An opinion from Planet Earth Games Founder Chris Broadbent
Another lockdown bank holiday and another weekend of litter strewn across the country’s parks and beaches. London, Newcastle Nottingham, Sheffield and Widnes all hit the headlines for the wrong reasons for “litter-louts” going on “the rampage”.
So, what’s going on?
Littering is socially condemned. Do people tossing the rubbish care? Or just can’t be bothered to properly dispose their waste?
All surveys show that people – young and old – care about the environment more than ever before. It’s also well documented that most of the plastic the ends up in the ocean comes from the land. So, people care about the environment and understand the damage that litter can cause. It makes the increasingly familiar scenes so difficult to understand.
Is the scale of the litter a sign of a flawed national character? Are swathes of the public ultimately saying ‘Yes, we want the country to be more sustainable, but we are not willing to take responsibility for it.’?
If this is the case, it means we – organisations like Planet Earth Games who have a passion to act on climate change – have to work harder still instilling the cultural change required to drive behaviour change.
What are the solutions?
In order to change human behaviour, do we need legislation to drive the change?

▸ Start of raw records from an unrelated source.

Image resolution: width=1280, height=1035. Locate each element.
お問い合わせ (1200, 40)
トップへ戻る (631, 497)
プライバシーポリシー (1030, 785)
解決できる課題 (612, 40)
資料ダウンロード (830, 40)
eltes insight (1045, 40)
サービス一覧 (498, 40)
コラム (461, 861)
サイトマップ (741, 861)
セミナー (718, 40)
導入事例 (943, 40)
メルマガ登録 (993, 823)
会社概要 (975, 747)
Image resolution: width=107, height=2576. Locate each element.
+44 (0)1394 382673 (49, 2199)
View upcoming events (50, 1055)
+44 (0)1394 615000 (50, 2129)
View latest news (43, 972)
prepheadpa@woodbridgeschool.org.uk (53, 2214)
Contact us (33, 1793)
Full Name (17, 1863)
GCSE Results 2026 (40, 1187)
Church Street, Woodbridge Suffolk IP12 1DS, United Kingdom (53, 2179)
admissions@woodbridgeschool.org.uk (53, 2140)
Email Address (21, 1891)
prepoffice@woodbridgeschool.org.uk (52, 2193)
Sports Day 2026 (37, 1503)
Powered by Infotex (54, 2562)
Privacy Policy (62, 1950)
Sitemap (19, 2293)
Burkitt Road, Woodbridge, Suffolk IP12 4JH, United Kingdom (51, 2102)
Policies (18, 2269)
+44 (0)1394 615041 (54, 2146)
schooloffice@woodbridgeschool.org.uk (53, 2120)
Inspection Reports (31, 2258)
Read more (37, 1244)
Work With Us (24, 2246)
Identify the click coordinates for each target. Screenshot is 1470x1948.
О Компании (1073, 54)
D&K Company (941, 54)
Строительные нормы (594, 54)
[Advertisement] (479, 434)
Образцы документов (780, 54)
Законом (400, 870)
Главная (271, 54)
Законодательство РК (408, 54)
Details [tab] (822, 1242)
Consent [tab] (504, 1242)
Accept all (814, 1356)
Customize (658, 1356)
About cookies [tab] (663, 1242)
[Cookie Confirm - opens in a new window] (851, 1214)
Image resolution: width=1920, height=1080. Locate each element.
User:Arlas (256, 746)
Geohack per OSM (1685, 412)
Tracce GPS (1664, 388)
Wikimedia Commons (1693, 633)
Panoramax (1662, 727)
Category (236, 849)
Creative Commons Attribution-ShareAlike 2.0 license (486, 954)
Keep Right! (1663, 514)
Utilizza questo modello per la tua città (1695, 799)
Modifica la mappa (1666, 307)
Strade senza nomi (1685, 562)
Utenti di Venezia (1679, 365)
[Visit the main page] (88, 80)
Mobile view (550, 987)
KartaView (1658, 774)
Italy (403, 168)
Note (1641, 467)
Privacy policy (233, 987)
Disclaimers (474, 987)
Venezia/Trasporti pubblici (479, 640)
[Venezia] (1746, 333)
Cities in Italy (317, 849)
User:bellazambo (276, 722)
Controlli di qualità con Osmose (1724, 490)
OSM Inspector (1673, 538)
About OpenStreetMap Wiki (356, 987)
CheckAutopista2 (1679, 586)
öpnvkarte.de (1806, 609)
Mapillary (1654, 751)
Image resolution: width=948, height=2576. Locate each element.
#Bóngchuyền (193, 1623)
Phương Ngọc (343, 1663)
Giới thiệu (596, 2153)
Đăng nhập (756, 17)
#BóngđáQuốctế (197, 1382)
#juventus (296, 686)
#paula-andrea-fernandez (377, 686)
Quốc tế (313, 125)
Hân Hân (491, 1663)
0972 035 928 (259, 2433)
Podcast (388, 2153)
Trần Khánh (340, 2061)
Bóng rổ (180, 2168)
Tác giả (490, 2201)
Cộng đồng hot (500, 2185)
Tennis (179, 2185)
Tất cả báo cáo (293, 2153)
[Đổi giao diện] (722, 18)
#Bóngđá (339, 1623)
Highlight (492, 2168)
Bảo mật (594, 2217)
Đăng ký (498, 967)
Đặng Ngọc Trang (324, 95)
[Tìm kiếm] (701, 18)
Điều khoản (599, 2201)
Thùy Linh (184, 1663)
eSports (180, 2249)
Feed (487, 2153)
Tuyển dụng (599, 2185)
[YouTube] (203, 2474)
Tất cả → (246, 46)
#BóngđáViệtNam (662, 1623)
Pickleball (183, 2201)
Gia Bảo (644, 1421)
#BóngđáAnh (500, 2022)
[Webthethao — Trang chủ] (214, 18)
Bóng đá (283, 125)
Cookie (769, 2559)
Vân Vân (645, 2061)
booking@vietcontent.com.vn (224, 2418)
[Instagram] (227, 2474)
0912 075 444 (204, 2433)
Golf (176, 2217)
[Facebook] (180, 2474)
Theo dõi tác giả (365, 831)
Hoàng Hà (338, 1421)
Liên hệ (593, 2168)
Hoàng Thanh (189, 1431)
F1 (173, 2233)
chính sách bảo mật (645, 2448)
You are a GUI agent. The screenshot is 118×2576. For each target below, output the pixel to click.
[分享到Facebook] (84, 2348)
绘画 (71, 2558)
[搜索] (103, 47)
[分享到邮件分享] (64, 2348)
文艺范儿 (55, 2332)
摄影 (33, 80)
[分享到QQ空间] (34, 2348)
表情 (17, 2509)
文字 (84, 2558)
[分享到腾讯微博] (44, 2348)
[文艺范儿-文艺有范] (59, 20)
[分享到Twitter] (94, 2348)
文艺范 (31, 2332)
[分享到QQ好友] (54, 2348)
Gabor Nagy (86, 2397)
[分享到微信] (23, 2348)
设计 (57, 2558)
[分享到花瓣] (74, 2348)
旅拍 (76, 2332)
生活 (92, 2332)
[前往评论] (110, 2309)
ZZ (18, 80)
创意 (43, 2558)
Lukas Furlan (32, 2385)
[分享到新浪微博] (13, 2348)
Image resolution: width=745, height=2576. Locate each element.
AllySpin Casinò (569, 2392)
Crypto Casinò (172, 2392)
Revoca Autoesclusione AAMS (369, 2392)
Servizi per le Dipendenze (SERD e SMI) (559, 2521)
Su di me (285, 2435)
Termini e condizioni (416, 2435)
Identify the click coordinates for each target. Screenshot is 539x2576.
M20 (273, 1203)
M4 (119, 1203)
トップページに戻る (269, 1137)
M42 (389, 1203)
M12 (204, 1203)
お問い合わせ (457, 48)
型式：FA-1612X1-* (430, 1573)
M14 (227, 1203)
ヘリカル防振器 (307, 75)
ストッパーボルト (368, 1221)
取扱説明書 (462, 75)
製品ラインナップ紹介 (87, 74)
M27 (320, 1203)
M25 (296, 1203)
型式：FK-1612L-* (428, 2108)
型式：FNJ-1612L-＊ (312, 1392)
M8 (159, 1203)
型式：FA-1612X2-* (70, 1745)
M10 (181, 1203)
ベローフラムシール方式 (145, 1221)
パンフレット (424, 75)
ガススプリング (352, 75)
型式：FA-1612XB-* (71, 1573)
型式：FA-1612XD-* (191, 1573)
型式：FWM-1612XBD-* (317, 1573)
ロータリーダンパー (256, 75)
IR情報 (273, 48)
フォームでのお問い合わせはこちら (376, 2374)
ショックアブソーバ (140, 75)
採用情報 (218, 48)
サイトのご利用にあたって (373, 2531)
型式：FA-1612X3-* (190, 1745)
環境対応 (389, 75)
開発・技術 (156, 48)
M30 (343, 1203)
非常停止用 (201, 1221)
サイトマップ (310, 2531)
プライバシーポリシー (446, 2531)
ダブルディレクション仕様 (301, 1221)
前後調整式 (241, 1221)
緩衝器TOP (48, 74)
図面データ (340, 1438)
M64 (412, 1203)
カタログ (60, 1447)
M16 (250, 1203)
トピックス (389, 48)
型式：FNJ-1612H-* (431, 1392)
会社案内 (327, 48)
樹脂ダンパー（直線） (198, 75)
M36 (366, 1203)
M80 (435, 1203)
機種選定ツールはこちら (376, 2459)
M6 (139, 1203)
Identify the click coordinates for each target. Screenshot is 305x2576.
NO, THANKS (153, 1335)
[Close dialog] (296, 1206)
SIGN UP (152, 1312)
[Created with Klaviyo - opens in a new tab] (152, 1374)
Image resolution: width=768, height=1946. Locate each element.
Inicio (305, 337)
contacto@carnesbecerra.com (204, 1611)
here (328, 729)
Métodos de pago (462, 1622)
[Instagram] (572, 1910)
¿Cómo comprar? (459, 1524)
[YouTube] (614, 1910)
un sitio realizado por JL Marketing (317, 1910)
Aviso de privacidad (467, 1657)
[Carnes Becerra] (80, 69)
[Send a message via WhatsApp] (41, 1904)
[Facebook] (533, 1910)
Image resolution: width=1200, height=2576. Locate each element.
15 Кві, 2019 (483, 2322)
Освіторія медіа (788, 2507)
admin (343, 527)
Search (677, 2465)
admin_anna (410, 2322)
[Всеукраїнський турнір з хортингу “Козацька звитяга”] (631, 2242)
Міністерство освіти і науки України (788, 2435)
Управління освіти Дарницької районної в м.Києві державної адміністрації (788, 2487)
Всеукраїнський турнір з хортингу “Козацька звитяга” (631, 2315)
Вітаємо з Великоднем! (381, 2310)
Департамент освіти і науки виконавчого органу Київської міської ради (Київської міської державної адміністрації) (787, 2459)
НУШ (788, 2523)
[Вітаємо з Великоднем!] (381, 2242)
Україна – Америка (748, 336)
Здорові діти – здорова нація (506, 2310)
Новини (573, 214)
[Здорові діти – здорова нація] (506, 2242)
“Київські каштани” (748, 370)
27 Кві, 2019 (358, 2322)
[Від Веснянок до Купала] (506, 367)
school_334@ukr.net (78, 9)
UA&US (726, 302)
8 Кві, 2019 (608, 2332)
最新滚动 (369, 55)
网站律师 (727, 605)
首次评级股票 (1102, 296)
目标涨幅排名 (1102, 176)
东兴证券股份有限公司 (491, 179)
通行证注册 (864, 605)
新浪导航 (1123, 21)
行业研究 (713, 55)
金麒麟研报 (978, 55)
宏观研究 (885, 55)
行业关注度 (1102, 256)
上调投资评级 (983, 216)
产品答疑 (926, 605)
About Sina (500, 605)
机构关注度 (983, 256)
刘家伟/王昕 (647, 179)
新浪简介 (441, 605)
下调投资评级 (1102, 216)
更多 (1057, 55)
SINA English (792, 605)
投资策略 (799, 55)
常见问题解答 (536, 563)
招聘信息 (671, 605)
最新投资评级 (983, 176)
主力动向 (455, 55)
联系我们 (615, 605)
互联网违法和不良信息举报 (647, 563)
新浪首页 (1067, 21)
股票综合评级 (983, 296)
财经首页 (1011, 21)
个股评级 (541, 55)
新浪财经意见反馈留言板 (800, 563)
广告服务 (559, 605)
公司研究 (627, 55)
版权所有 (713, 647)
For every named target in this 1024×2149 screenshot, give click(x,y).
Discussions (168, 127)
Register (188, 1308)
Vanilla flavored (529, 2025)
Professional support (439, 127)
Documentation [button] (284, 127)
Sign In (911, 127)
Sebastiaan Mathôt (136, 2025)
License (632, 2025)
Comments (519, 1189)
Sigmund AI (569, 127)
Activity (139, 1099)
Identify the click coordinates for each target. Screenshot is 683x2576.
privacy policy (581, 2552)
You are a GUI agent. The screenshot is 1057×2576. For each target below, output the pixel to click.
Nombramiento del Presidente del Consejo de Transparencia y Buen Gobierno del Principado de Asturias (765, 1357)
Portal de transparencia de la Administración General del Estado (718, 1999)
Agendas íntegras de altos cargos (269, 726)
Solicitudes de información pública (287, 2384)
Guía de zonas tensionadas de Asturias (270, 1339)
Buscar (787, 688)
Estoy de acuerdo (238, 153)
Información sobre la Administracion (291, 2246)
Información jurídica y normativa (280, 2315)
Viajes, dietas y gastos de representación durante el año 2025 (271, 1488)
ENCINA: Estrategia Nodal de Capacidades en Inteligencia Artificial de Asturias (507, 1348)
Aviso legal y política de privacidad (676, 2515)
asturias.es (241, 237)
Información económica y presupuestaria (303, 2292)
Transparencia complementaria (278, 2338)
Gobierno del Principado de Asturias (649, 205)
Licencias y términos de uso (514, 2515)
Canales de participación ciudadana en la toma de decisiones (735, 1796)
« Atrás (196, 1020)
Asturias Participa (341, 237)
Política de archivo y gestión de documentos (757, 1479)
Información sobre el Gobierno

For over 30 years, littering has been a criminal offence with a fine of up to £2500. But how often is that enforced?
- Litter management?
Do we also need better litter management? Are councils properly equipping public areas with sufficient bins for litter? Alongside images of littered landscapes over the weekend were plenty of overflowing bins, showing at least some intent to dispose of rubbish properly. Not everywhere can rely upon the environmental ingenuity shown by Leeds student Jack Colmer.
- Reduction of unnecessary waste?
Can we stop at the source – is there isn’t unnecessary waste in your product then there isn’t a rubbish problem. There is far too much plastic packaging entering the consumer marketing, with an estimated 2.2 million tonnes in the UK per year – much of it in the food sector. Surely there is some bud-nipping that can be done to prevent the worst outcomes?
- A strong strategy
We need a stronger national strategy on littering. Yes, people must take responsibility, but the infrastructure must encourage people to make better choices. I think of the smoking ban as a model to follow.
Everyone knew that smoking was bad for them and much more likely to lead to severe life-threatening illness and premature death. But people still did it in their millions. The real step change came with the 2007 smoking ban, marking a cultural change that has driven down the number of smokers and smoking-related illnesses. Everyone knows that littering is bad for the environment. But people still do it in their thousands.
Littering needs its smoking ban moment.